■ **Objective**
Quote the discussion thread on drone pilots below word for word, beginning at the words "If the Air Force" and stopping after "beds in Tampa.".

■ **Source extract**
A Day Job Waiting for a Kill Shot a World Away
July 30, 2012 8:05 PM   Subscribe

A Day Job Waiting for a Kill Shot a World Away (SLNYT)
posted by destrius (79 comments total) 3 users marked this as a favorite

 
Before long, there will be articles like this about the guys who operate drones for local police departments. Hopefully they will not include the words "missile" or "kill."
posted by "But who are the Chefs?" at 8:28 PM on July 30, 2012 [1 favorite]


The guys the US government are trying to kill with drones are going to build drones of their own. And they will use them. This is only a matter of time.
posted by dunkadunc at 8:38 PM on July 30, 2012 [2 favorites]


Luckily the US is ahead of the drone defense game as well.
posted by Ardiril at 8:40 PM on July 30, 2012


I used to be an F-16 fighter pilot too, until I took an arrow to the knee
posted by Damienmce at 8:41 PM on July 30, 2012 [9 favorites]


The guys the US government are trying to kill with drones are going to build drones of their own. And they will use them. This is only a matter of time.
TSA as 21st Century American Maginot Line.
posted by b1tr0t at 8:42 PM on July 30, 2012 [2 favorites]


It seems like the biggest benefit to being on base, besides being with their families, is immediate access to the best mental health care right after they're done for the day. Just like you see those Olympic divers get right into the hot tub after they do a dive. That's what I'd be doing. Nothing is that simple in the military though I guess.

If the Air Force could conceivably retire their planes at some point (about 30 years it said), I also wonder if eventually there will be drone pilots who never flew a plane? Much sooner than that 30 years I wonder?
posted by bleep at 8:55 PM on July 30, 2012


The guys who wait for a kill shot, don't sleep in their own beds in Tampa.
posted by timsteil at 8:56 PM on July 30, 2012


..are going to build drones of their own..
posted by stbalbach at 9:07 PM on July 30, 2012 [1 favorite]


Sitting at a cubicle, hand on a joystick, anonymously murdering humans thousands of miles away. Life is tough for Americans at end of empire. Do you realize how much they miss flying the bombing runs themselves? "It's nice to be up in the air"

Luckily there's a Gray Lady here to tell their touching stories - no punches will be held!
posted by crayz at 9:11 PM on July 30, 2012 [8 favorites]



Sitting at a cubicle, hand on a joystick, anonymously murdering humans thousands of miles away. Life is tough for Americans at end of empire.


So starting from the point where we actually need to be in a war somewhere do you have a better idea of how to do it?

Data for locating displayed items:
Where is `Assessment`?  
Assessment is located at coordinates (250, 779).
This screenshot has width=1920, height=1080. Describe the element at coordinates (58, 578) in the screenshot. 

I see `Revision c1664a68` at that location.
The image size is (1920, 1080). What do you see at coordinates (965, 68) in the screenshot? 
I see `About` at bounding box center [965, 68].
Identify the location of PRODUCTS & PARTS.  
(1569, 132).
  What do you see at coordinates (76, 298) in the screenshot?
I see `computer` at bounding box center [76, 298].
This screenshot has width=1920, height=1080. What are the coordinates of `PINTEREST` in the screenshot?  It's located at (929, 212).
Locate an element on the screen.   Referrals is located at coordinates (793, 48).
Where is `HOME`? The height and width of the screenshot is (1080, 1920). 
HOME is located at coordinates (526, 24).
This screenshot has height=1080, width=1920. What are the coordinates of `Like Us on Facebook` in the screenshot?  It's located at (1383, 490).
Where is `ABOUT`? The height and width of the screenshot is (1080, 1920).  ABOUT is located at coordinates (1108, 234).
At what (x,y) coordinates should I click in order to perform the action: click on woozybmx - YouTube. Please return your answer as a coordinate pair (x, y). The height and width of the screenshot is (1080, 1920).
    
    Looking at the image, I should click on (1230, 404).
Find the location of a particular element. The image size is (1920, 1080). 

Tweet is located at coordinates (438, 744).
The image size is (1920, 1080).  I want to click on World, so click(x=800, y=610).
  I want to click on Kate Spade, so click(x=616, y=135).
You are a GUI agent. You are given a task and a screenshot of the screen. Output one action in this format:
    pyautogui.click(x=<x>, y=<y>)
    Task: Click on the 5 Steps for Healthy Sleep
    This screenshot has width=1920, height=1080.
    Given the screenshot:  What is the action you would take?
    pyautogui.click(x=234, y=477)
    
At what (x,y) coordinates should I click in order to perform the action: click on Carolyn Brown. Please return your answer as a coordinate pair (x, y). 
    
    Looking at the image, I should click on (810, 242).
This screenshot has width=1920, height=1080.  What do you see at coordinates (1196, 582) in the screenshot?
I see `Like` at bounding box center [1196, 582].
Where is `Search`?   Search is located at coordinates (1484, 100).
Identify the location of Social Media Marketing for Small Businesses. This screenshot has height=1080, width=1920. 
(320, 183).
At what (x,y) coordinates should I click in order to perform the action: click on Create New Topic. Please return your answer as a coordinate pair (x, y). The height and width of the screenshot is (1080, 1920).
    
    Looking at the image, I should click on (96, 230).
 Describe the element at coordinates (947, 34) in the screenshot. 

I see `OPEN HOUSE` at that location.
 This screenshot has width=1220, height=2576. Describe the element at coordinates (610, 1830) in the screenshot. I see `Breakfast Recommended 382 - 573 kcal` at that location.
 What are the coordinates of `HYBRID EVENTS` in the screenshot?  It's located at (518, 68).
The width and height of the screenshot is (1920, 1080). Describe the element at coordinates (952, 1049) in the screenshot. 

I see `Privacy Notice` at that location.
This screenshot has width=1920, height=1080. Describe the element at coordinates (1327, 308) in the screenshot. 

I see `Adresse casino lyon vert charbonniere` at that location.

■ **Response below**
If the Air Force could conceivably retire their planes at some point (about 30 years it said), I also wonder if eventually there will be drone pilots who never flew a plane? Much sooner than that 30 years I wonder?
posted by bleep at 8:55 PM on July 30, 2012


The guys who wait for a kill shot, don't sleep in their own beds in Tampa.